Records from a dataset:
╭──

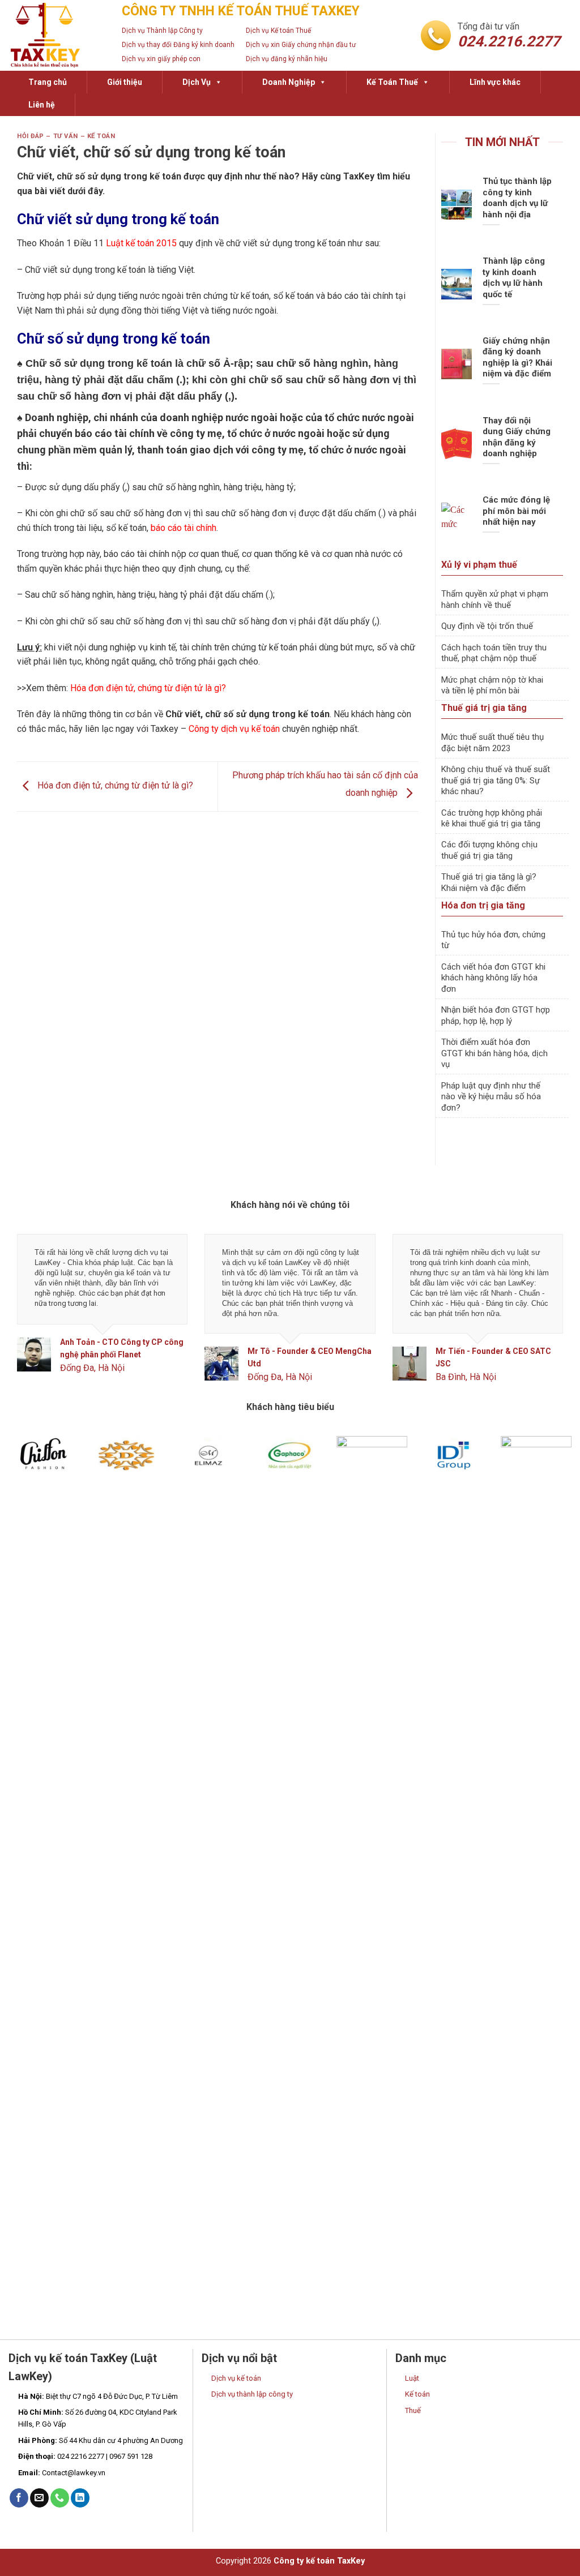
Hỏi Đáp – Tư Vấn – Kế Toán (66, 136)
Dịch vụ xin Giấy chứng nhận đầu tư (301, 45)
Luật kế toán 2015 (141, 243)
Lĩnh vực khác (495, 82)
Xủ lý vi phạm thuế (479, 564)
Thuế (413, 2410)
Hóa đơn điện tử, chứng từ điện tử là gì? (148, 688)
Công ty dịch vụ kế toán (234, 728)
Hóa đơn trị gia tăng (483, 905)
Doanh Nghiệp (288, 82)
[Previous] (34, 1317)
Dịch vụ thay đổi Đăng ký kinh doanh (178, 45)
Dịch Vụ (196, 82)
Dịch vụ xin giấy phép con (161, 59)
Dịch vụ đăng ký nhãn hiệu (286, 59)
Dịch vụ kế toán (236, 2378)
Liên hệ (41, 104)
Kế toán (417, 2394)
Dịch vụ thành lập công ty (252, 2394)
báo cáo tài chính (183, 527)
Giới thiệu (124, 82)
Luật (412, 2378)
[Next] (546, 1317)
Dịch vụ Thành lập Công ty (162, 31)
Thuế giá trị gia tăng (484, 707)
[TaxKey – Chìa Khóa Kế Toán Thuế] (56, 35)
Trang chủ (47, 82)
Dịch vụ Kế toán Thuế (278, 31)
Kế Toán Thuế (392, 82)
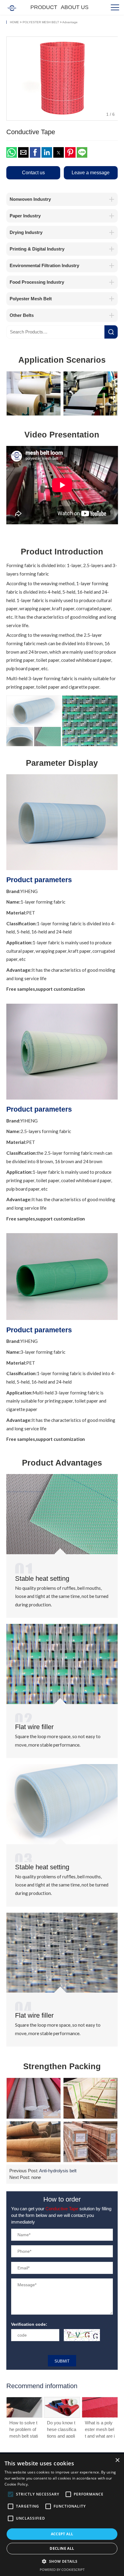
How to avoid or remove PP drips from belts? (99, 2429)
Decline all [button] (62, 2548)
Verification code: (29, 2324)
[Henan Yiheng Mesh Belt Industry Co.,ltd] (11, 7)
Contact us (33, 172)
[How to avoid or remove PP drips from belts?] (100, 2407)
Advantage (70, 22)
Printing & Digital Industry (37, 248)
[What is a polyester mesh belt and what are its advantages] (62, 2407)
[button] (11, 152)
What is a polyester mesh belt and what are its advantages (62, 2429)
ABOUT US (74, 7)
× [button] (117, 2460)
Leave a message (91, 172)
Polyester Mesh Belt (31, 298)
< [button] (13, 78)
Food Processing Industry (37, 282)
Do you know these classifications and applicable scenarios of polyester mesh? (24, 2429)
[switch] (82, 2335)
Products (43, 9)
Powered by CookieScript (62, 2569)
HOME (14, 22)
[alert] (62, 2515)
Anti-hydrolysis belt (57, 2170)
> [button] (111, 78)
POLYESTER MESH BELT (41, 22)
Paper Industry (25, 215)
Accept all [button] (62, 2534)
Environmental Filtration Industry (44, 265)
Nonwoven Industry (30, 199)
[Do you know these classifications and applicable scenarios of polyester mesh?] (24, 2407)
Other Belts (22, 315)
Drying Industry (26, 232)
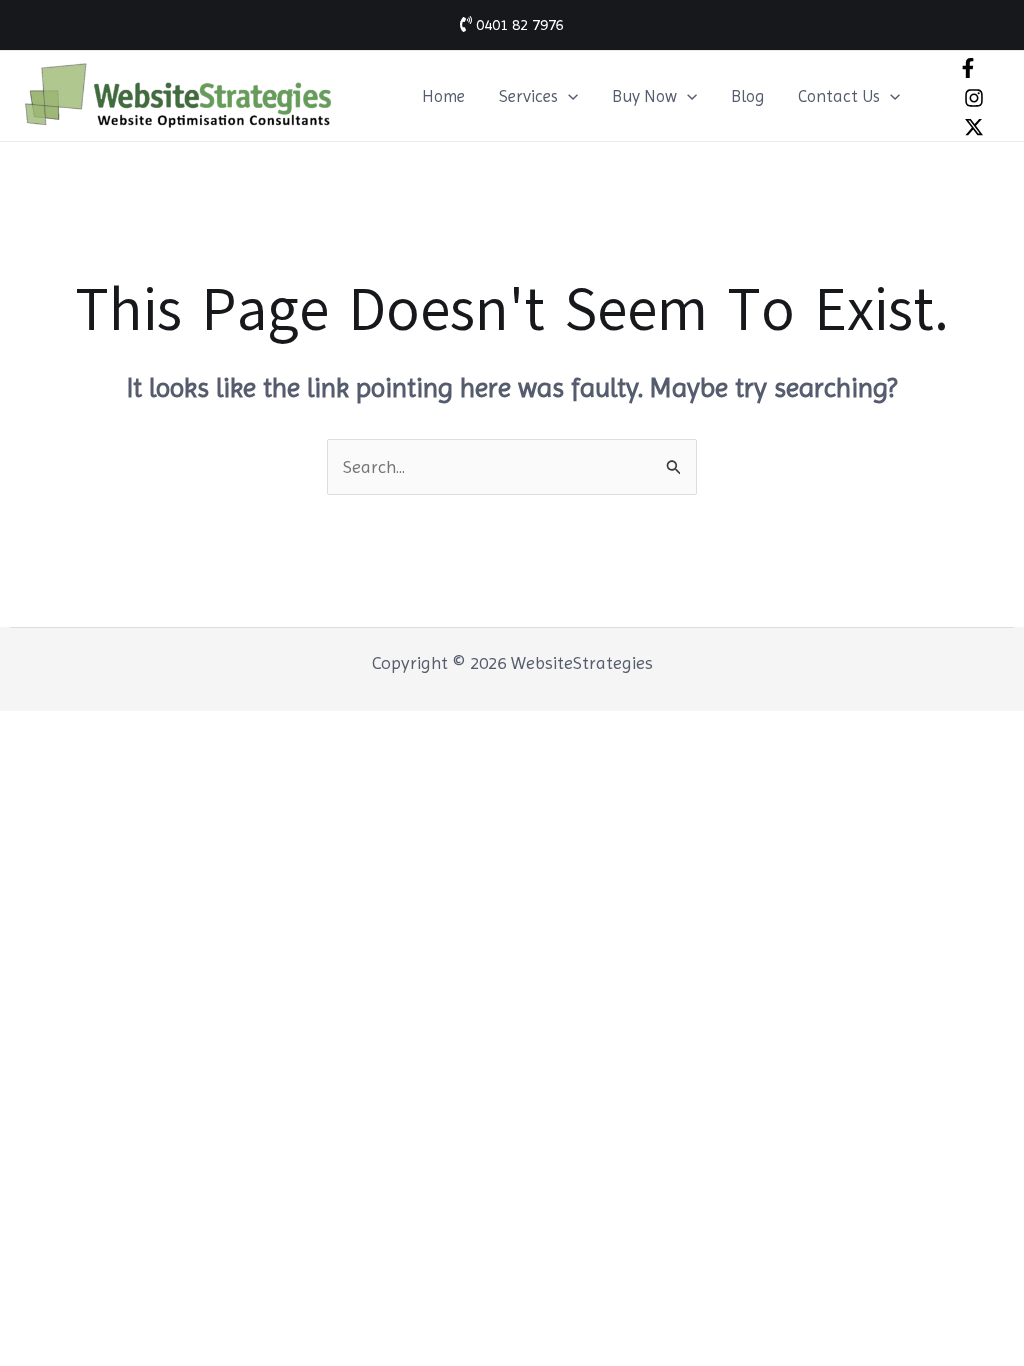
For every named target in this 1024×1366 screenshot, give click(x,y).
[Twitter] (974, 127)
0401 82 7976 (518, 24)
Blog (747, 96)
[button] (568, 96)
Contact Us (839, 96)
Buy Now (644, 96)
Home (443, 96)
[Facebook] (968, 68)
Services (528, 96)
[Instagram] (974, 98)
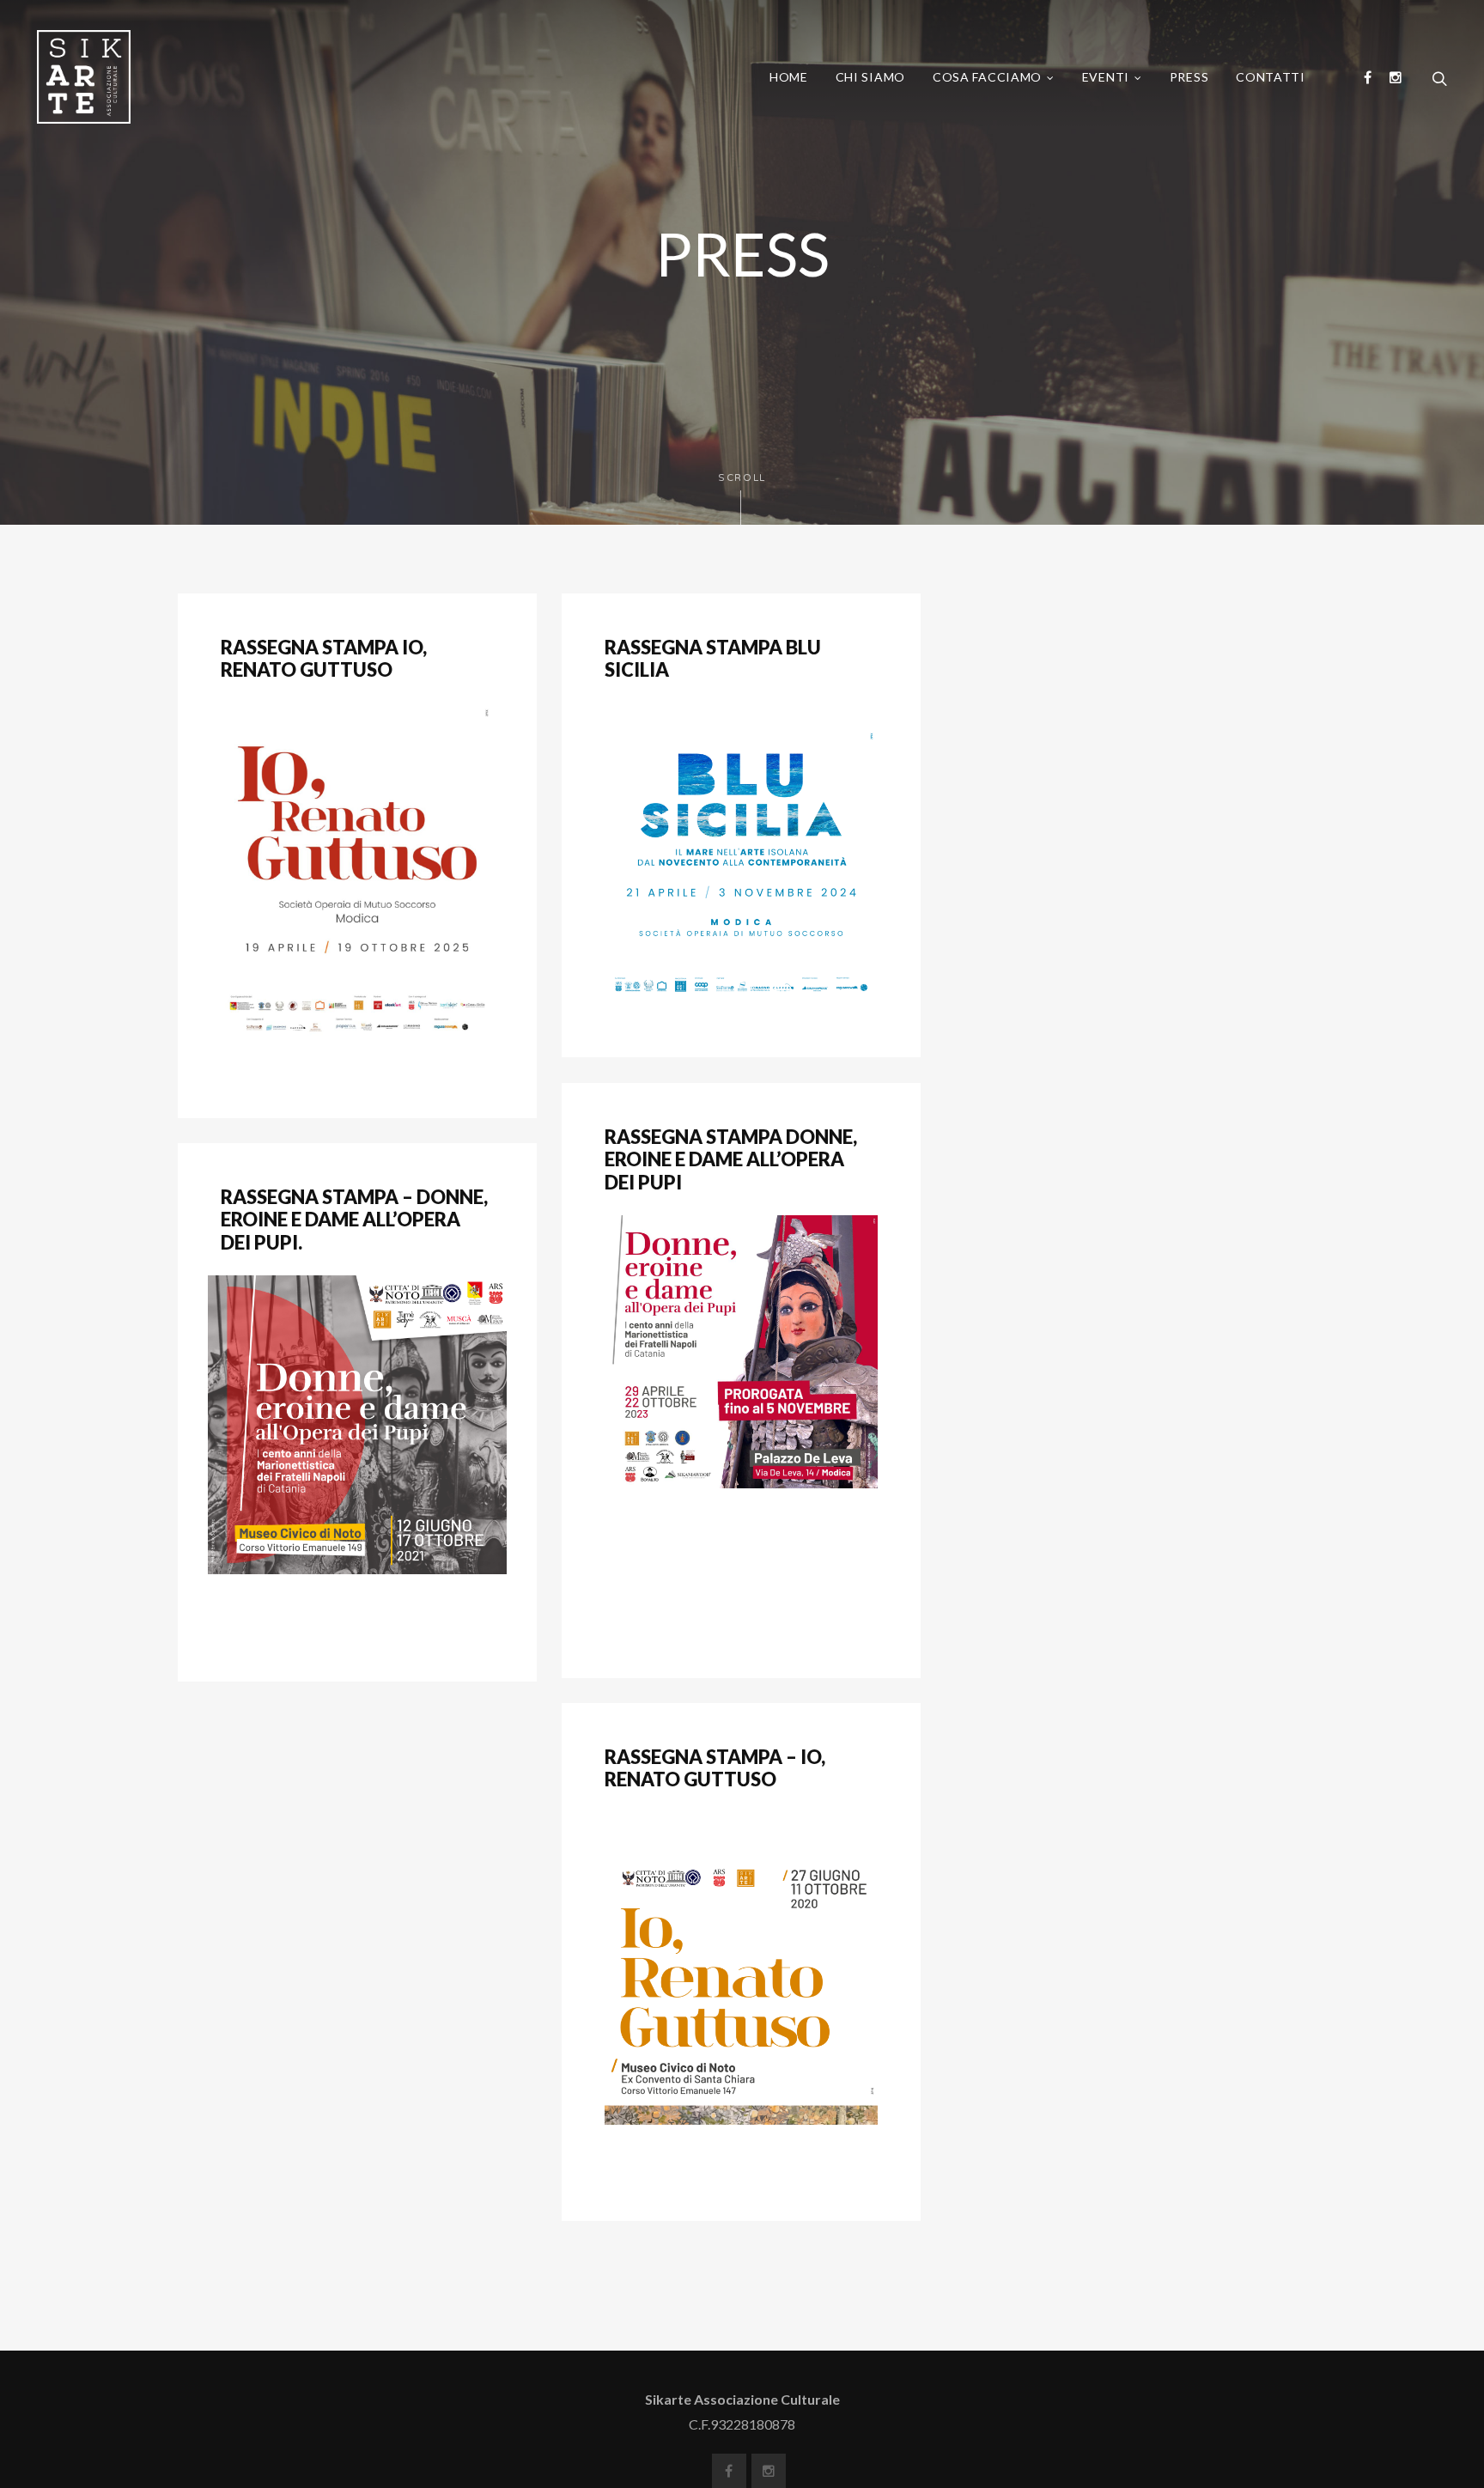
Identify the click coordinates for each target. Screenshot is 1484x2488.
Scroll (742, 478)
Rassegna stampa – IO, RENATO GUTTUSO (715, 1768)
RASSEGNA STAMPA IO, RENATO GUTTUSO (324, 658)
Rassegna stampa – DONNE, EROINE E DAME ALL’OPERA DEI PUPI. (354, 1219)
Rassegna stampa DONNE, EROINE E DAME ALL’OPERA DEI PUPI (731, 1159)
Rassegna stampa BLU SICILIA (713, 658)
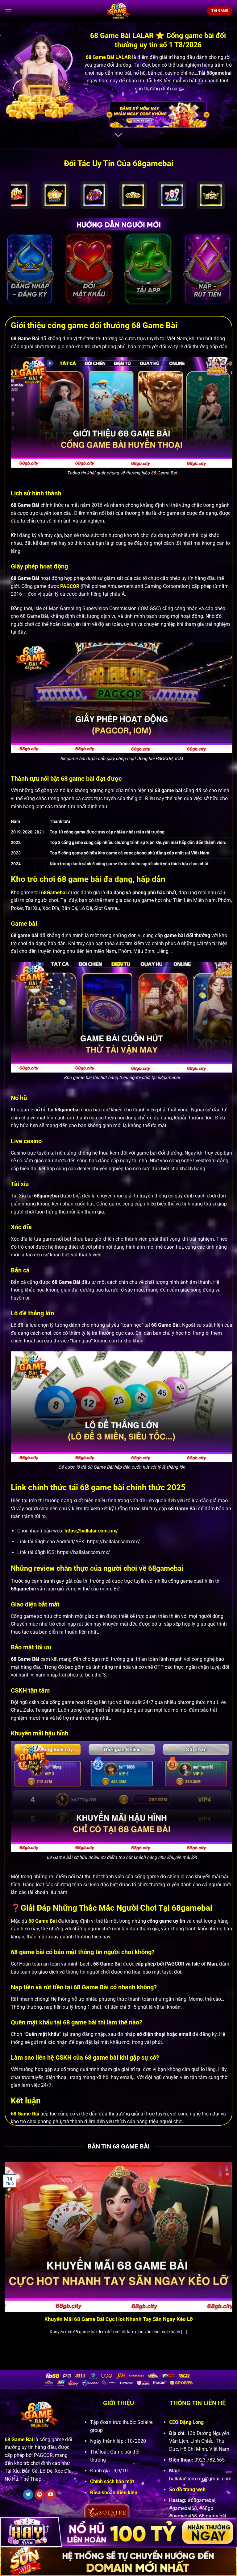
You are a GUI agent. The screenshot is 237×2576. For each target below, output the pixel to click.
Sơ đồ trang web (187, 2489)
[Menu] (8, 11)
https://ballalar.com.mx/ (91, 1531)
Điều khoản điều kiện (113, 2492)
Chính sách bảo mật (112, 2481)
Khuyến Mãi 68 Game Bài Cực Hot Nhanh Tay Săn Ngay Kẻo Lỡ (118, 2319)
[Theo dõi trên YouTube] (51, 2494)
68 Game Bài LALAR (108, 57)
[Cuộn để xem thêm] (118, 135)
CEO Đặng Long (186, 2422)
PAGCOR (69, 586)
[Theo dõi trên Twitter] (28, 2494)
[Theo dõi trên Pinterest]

╰──

# What you will do
Your task for the entries above: copy exactly the span starting with the line with "Thuế (413, 2410)" and going on through the line with "Kế Toán Thuế (392, 82)", both lines included, and nothing else.

# Answer to the problem
Thuế (413, 2410)
Hóa đơn điện tử, chứng từ điện tử là gì? (148, 688)
Công ty dịch vụ kế toán (234, 728)
Hóa đơn trị gia tăng (483, 905)
Doanh Nghiệp (288, 82)
[Previous] (34, 1317)
Dịch vụ thay đổi Đăng ký kinh doanh (178, 45)
Dịch Vụ (196, 82)
Dịch vụ xin giấy phép con (161, 59)
Dịch vụ đăng ký nhãn hiệu (286, 59)
Dịch vụ kế toán (236, 2378)
Liên hệ (41, 104)
Kế toán (417, 2394)
Dịch vụ thành lập công ty (252, 2394)
báo cáo tài chính (183, 527)
Giới thiệu (124, 82)
Luật (412, 2378)
[Next] (546, 1317)
Dịch vụ Thành lập Công ty (162, 31)
Thuế giá trị gia tăng (484, 707)
[TaxKey – Chìa Khóa Kế Toán Thuế] (56, 35)
Trang chủ (47, 82)
Dịch vụ Kế toán Thuế (278, 31)
Kế Toán Thuế (392, 82)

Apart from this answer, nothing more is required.